The words were gone.
The poet sulked at his desk,
staring at the blank computer screen.
His Muse stood beside him,
sobbing while she stroked his neck.
“I don’t know what’s happening,” she said.
“I want to help you, but the words won’t come.
This is more than a simple writer’s block.
It’s more like the words absconded with the images,
the ideas are idle, blurry concepts just beyond reach.
I have failed you.”

“Don’t say that,” the Poet said, 
turning to face his Muse.
“It’s not your fault.”
“It is,” she said. 
“There’s too much darkness.
Too many things are piling up.
The words are suffocating under 
the heap of today’s failures
and tomorrow’s fears.
I’m just not good for you.”
She turned and ran from the room.

The Poet muttered a few “damns” under his breath.
He wondered awhile whether to follow her.
Should he scrap the play
or go on to Act 2? 
After a painfully slow minute,
he shook his head, then rose and left the room.

He climbed the stairs to their bedroom.
She sat cross-legged on the bed, 
a pen in her right hand and a notepad on her lap.

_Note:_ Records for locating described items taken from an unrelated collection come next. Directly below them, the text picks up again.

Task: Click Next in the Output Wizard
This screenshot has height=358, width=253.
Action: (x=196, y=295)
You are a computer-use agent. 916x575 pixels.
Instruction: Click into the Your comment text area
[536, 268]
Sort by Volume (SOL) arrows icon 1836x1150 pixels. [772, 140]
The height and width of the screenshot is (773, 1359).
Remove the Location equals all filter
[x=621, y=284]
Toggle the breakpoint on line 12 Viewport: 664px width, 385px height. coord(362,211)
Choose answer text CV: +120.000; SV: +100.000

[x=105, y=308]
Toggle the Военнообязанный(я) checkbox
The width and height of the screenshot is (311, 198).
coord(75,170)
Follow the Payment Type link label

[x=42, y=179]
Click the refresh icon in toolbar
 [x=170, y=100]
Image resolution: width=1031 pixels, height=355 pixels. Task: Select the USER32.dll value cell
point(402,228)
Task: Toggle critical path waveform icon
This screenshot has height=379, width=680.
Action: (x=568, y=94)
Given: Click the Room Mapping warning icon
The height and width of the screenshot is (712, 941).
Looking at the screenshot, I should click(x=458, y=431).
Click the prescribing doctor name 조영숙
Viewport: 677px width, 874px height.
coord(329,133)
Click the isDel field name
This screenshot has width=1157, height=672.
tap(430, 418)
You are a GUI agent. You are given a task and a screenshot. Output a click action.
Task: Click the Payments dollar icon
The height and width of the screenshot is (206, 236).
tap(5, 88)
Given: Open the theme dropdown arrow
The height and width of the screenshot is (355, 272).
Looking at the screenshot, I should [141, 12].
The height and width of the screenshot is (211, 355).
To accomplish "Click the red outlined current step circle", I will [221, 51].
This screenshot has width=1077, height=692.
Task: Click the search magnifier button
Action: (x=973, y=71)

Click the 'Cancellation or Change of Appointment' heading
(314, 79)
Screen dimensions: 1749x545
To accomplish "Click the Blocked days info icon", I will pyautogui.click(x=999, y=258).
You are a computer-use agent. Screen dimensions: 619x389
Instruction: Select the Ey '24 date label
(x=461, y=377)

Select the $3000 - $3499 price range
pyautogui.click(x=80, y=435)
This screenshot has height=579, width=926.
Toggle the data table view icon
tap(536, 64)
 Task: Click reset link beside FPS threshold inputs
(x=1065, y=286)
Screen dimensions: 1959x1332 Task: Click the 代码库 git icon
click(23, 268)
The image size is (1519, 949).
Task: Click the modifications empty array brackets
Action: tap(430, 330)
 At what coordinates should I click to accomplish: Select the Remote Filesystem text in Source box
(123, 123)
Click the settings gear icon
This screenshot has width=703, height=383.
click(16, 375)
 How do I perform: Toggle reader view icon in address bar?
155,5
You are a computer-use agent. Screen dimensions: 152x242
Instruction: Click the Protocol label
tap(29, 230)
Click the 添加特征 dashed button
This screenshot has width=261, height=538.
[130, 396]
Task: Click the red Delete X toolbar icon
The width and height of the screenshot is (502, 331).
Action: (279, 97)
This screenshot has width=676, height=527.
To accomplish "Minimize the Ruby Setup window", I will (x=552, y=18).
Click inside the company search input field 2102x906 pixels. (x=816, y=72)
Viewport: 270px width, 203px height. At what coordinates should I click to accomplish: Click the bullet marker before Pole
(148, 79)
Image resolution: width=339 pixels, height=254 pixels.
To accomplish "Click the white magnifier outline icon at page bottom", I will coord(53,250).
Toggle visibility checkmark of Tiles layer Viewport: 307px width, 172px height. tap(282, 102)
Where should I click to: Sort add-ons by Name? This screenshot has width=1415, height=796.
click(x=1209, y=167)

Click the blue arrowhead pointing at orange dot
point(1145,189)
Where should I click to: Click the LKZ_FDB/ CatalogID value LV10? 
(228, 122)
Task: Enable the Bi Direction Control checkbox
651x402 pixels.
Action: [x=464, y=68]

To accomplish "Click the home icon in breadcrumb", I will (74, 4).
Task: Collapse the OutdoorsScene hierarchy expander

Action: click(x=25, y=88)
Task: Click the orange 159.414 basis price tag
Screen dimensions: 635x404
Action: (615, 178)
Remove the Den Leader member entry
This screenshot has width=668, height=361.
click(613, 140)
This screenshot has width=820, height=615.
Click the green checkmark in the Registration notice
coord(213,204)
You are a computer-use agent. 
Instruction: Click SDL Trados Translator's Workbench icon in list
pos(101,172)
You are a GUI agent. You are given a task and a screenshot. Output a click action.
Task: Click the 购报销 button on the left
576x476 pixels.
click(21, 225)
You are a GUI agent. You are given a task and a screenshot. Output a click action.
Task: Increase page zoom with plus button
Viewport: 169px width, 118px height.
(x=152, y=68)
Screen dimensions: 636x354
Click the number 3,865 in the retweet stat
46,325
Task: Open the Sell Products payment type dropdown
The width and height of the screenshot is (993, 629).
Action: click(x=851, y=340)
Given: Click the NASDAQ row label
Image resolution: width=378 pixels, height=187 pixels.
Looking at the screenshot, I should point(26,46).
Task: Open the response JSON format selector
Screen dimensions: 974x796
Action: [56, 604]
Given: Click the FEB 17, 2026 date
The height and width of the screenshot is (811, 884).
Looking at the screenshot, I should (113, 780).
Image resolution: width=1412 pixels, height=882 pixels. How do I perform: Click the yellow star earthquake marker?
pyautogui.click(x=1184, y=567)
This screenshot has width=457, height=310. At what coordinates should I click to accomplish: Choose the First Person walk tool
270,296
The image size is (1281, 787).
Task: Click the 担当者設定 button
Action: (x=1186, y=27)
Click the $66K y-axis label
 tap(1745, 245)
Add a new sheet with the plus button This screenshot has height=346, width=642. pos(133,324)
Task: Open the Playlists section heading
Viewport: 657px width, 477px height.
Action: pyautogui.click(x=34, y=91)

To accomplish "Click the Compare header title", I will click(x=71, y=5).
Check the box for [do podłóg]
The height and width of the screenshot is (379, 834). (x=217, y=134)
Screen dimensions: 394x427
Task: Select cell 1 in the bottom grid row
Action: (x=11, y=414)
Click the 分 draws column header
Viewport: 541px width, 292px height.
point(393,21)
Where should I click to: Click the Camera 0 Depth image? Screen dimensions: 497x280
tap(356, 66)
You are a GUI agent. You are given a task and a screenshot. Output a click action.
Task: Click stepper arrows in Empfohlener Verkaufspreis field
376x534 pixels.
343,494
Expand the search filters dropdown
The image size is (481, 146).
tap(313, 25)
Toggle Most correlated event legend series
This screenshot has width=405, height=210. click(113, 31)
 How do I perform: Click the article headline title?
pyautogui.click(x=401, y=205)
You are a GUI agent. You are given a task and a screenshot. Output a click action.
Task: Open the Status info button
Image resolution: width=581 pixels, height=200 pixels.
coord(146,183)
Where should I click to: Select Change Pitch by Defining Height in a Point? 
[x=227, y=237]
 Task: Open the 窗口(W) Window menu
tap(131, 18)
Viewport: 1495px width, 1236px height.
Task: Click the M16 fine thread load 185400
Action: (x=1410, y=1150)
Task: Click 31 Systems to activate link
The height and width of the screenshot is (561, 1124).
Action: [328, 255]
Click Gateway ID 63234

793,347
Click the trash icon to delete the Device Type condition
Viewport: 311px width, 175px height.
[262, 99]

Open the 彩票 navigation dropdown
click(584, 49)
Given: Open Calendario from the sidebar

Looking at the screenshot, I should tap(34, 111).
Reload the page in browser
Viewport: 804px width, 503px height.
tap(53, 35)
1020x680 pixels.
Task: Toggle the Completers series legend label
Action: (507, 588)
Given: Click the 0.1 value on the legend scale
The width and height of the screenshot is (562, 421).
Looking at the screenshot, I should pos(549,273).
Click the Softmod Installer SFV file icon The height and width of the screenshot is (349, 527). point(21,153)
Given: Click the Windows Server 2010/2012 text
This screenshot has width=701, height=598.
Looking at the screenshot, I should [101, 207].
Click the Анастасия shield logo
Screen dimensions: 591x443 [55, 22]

“Look, I’m so…” he started.
But she cut him off, looking up,
Sadness and defeat contorted her face.
“So, did you come upstairs 
To edit my suicide note?” she asked.

He walked to her side and kissed her cheek.
“No, just checking to make sure 
you have no knives or pills up here,” he said.
His Muse’s frown turned into a slight smile.
“I just wish I was better at this,” she said.
“You are,” the Poet said as he left the room.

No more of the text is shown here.